One writer believes gas prices actually should be high. Steve Inskeep talks with James Surowiecki, a financial columnist for The New Yorker who says a 50-cent gas tax would make drivers pay for the real cost of cars on the road and make business cater to the fuel-conscious.


You might think that energy prices are painfully high right now, but some think they should go higher. A long-standing demand for more expensive gas has been taken up by James Surowiecki. He's a financial columnist for The New Yorker magazine and he's in our studios. Good morning.

Mr. JAMES SUROWIECKI (Financial Columnist, The New Yorker): Good morning.

INSKEEP: OK, you're telling people that they should pay what for gas? Four dollars a gallon? Five dollars a gallon?

Mr. SUROWIECKI: Well, I think the key is that the inflation we've seen over the last few weeks is essentially artificial, and it's going to go down after this wave of Katrina-induced prices falls; that we should really think seriously about increasing the federal gas tax by another 50 cents or so.

INSKEEP: Why in the world would I be happy about maybe spending a hundred bucks to fill up the tank?

Mr. SUROWIECKI: I don't think it's necessarily going to make you happy, but I think the argument is twofold. It's pretty clear that the American demand for gasoline outpaces our ability to supply it. And as a result, that's why every time something goes wrong the price of gasoline skyrockets. And that kind of volatility's bad. The other thing is just that using gasoline has all these costs that are not incorporated in the gas price, and one of the things a gas tax does is try to get you to pay for those costs.

INSKEEP: What costs are you talking about there?

Mr. SUROWIECKI: Well, I mean, there are a whole series of them. And the obvious ones would be pollution, congestion, the possible effects of global warming. And then I think what we've seen recently are the costs of both the military involvement abroad and the cost of sending huge amounts of money to autocratic regimes, you know, who are basically, you know, our chief suppliers of oil.

INSKEEP: Environmentalists have been calling for years for higher gas prices, basically, as a way to force people to change their entire lives; to live closer to where they work, for example.
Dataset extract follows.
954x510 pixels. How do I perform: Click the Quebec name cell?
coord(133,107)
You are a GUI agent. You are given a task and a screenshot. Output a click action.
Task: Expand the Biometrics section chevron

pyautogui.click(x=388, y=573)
Mr. SUROWIECKI: Yeah, the goal is not necessarily to restructure the entire society. It's really just to try to get the price of gasoline more in line with the actual cost of gasoline. And the way we try to do it now is by fuel economy standards. So we tell the automakers, your fleet has to have an average mile per gallon. The problem is that's actually really inefficient and it also creates all these opportunities for automakers to game the system. So they try to classify a station wagon as a light truck, or they give a lot of money to lobbyists to have them rejigger the rules.

INSKEEP: If consumers are motivated by higher gas prices to change their behavior, are corporations really going to provide them with the products to do that? Will there be enough hybrid cars and other alternative means of transportation for example?

Mr. SUROWIECKI: My answer is yes. One of the big problems we've had is that, if you want to go out today and buy a station wagon that gets 30 miles to the gallon and can carry your kids, I don't think that car actually exists.

INSKEEP: It's technically possible.

Mr. SUROWIECKI: It's certainly technically possible. It simply does not exist in the United States. The problem is until you have a sustained period of relatively high gas prices, auto companies are not adjusting to that demand. And the problem is that you're really going to have to wait to see the real effects of this stuff, because it takes auto companies two or three years. And again, the 1970s is the time to see it. You know, if you think about cars like the Honda Civic or the little Toyotas, the market for those cars exploded in the 1970s. And when that happened, Detroit had to shift away from the gas guzzlers and try to build more efficient cars. There's no question the companies will respond. The question is how fast they'll do so.

INSKEEP: We've been talking to James Surowiecki who's with The New Yorker magazine and author of the book, "The Wisdom of Crowds." Thanks.

Mr. SUROWIECKI: Thanks for having me on.

INSKEEP: This is MORNING EDITION from NPR News coming to you at the same low price. I'm Steve Inskeep.